Continuous bag-of-words (CBOW) aims at predicting a word with the help of a given context. For example, if we have "cat", "jumped", "over", "the", the model will predict what words may appear along with them; say, the most frequent one will be "puddle" — the model will also account for a vector for this term.
Continuous skip-gram, on the contrary, tries to determine a context with the given words. Following the same example, if we have the "puddle", its most common neighbors in the text can be "cat", "jumped", "over", and "the", and the model will compute representations for them.

Instead of counting the co-occurrences manually, we could train a model to directly predict if words share the same environment, and adjust the results with a few parameters. For example, we set the context window size: if it equals to five, then five words to the left and to the right from the given word will be taken as 'context'. We can also adjust other parameters, they will be described below.

What does Word2Vec do? It calculates word probabilities in a corpus and uses them to create embeddings. As a result, all words from the vocabulary get their own vector representations. Similar words (that is, words appearing in similar contexts) will have similar vectors.

The Prediction

In the following sections, we'll explain the algorithm behind both models in more detail.

First, the model constructs a vocabulary, as in count-based representations on a given corpus. The algorithm will estimate two embeddings for each word: one for all contexts where the word is a neighbor to a central term, and the other for all contexts where it is the central term. During the learning process, the co-occurrence probabilities for words within a defined context window will be increased so the words in the same context window will be closer in their representations.

Below, we illustrate a prediction task for the skip-gram model:

There is an example of prediction a word "beside" in a phrase "The hedgehog hides beside a rose flower".

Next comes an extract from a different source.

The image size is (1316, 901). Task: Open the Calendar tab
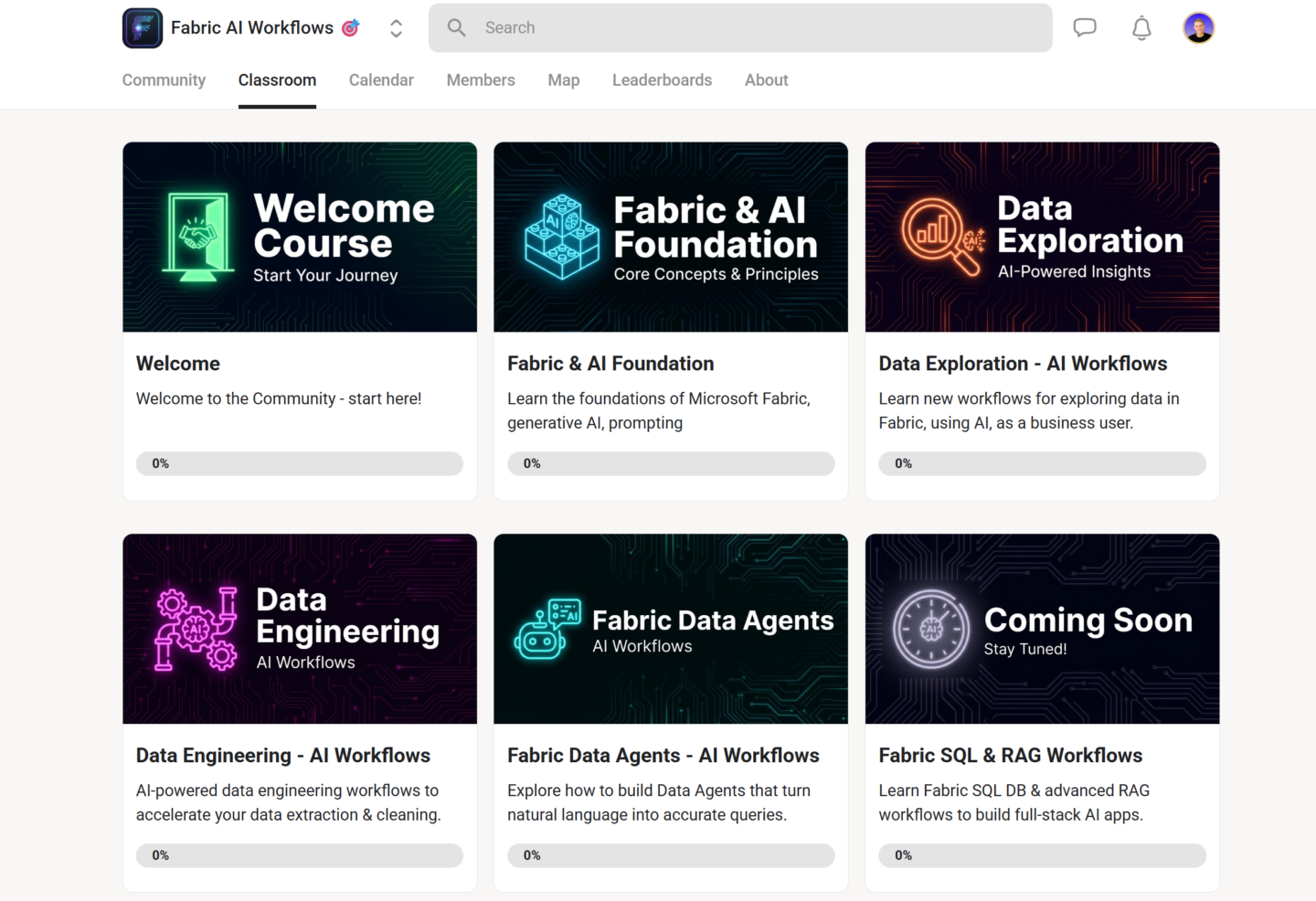point(381,80)
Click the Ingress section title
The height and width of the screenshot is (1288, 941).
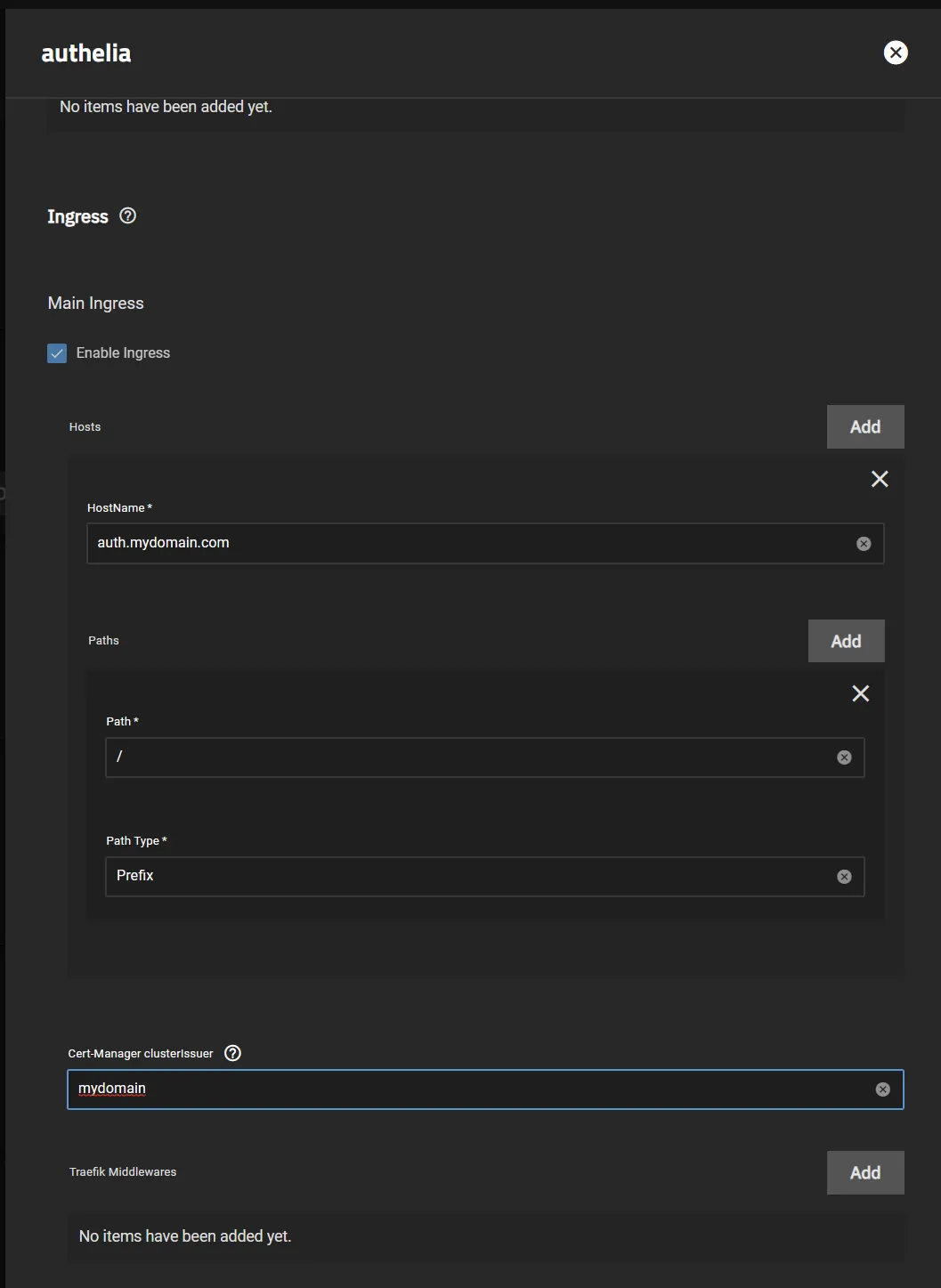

The central word, "beside", is denoted as $w_t$ . The context window size equals $\pm3$ ; so the model will compute conditional probabilities for six pairs: $\mathbb{P}(\text{The}|\text{beside})$ , $\mathbb{P}(\text{hedgehog}|\text{beside})$ , $\mathbb{P}(\text{hides}|\text{beside})$ , $\mathbb{P}(\text{a}|\text{beside})$ , $\mathbb{P}(\text{rose}|\text{beside})$ , and $\mathbb{P}(\text{flower}|\text{beside})$ . Here, the essence of the conditional probabilities is to learn the likelihood of a word occurrence given another term ("beside" in our case). Note that the word order inside the context window doesn't influence the results.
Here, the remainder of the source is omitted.